Audio Conferencing Information: If you enable the Audio Conferencing License for a user or force a new submission of the Audio Conferencing Information, the Azure AD Attribute PreferredLanguage is used to choose the language.
By the way: this fact was the initiator for writing this blog. An international customer enabled audio conferencing licenses and the message was sent out to all users in German. The reason for that was that the Preferred Tenant Language was set to German and the user values for PreferredLanguage have not been filled.

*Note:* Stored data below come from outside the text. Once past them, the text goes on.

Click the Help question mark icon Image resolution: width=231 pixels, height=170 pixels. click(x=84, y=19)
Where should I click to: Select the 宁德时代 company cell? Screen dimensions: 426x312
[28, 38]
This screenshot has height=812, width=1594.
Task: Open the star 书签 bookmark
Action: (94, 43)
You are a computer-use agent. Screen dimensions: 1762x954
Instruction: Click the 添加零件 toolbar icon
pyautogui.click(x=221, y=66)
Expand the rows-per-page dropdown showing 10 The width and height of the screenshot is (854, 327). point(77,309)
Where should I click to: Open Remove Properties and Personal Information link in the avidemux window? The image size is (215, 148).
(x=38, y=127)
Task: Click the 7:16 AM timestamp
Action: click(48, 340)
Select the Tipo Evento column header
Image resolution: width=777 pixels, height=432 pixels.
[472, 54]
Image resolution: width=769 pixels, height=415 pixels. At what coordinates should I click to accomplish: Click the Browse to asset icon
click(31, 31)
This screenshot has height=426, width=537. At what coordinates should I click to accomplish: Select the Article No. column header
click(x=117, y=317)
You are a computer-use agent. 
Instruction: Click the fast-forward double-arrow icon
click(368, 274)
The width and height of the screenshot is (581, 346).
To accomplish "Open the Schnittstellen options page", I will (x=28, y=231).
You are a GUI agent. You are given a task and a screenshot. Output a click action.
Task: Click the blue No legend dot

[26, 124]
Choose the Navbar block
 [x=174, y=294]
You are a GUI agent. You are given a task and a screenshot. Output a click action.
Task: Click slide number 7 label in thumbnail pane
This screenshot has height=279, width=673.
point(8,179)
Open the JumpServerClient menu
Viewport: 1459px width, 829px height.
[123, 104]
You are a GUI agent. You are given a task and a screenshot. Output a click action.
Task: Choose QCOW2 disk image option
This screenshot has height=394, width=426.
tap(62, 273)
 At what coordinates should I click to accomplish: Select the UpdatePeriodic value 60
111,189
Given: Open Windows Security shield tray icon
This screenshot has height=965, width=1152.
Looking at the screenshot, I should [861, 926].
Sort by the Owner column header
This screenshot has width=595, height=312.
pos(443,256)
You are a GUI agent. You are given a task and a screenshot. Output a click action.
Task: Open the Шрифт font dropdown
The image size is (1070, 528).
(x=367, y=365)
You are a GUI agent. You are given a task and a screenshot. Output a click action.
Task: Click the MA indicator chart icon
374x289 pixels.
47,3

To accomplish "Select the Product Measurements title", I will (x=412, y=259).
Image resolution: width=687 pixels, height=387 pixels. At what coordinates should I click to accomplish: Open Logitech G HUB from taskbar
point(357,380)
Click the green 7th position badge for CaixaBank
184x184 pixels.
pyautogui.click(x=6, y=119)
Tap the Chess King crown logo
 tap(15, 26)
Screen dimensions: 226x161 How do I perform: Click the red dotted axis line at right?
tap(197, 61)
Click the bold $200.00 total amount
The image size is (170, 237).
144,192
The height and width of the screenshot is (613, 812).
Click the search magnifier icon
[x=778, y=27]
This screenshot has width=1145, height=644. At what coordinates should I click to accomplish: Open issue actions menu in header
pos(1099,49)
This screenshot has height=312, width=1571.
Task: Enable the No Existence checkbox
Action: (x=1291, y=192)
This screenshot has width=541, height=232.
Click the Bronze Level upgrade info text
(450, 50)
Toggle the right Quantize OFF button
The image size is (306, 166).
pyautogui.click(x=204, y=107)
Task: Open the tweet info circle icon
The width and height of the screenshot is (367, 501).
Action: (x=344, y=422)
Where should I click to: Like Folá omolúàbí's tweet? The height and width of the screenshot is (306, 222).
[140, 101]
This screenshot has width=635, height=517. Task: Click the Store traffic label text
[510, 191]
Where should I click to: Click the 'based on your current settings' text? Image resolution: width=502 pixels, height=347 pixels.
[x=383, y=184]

So we updated the user Attributes and forced a new submission of the audio conferencing option.

Meeting Transcripts: The Meeting Recording which is stored in Stream can be enriched with an automatically generated Transcript. You have to choose the language in the Meeting Recording using Stream and enable it. Right now there are 8 Languages supported.: https://docs.microsoft.com/en-us/stream/portal-autogenerate-captions

Conversation & Chat Translation: The translation feature is using the Teams Client Language. If you want to translate to another language, the user has to switch his Teams Client Language.

Live Transcript & Captions: The Teams Live Transcript supports only English right now, an automated live translation (Captions) is on its way. So by now, the client settings, etc. don’t play a role.
Stay updated by voting this up: https://microsoftteams.uservoice.com/forums/555103-public/suggestions/37608421-real-time-translation-feature-for-teams-meeting

Dial In Numbers: If a user has an Audio Conferencing License assigned, the Audio Conferencing Number is automatically added to the meeting invitation. The default is that a shared Service Number is used for the user. The Shared Number is based on the location of the user to allow domestic calls. The location used to assign the shared number is the UsageLocation AD attribute of the User.
These localized Shared Numbers play the greeting in the language that is configured for this Conference Bridge. For the shared lines, you can’t change the primary and secondary language which will be played afterward.

If you e.g. want to use a German Dial In Number which welcomes the user in English you can add your own conference bridge and define the primary and up to four alternate languages. To do so open the Teams Admin Center and navigate to Voice > Phone Numbers to request a new Service Number. When the Number is provided you can build a new conference bridge by navigating to Meetings > Conference bridges and clicking on „Add“.

When the new conference bridge is available you can assign it to Teams users.

Exchange Online

OWA: The Language in Outlook on the Web aka. Outlook Web App is defined by the Mailbox Language attribute (set-mailboxfolderregionalconfiguration).

Mailbox Folder Names: The first start of Outlook (or other apps that use the users mailbox) against a new Mailbox defines the mailbox language if it wasn’t preset. If you want to change the mailbox folder names you can change the Mailbox Language and reset the folder names with set-mailboxfolderregionalconfiguration

System Messages: Exchange Online Admin System Messages like password Reset Notifications etc. respect the PreferedLanguage Value in the Azure AD User Object.

E-Mail Reply/Forward Subject Prefix: The Subject-Prefix of an answered or forwarded mail is based on the e-mail client. If you’re using a Spanish Office Installation and want to use English Prefixes you can change this in the Outlook Advanced Settings.

Conclusion

As you see we have various dependencies that are responsible for the user experience. Unfortunately, it’s technically not possible to manage them all, and it’s hard to find out which setting will impact what.
But if you can handle it to fill the AD attributes PreferredLanguage, UsageLocation, and the Mailbox Regional Settings you are a big step forward.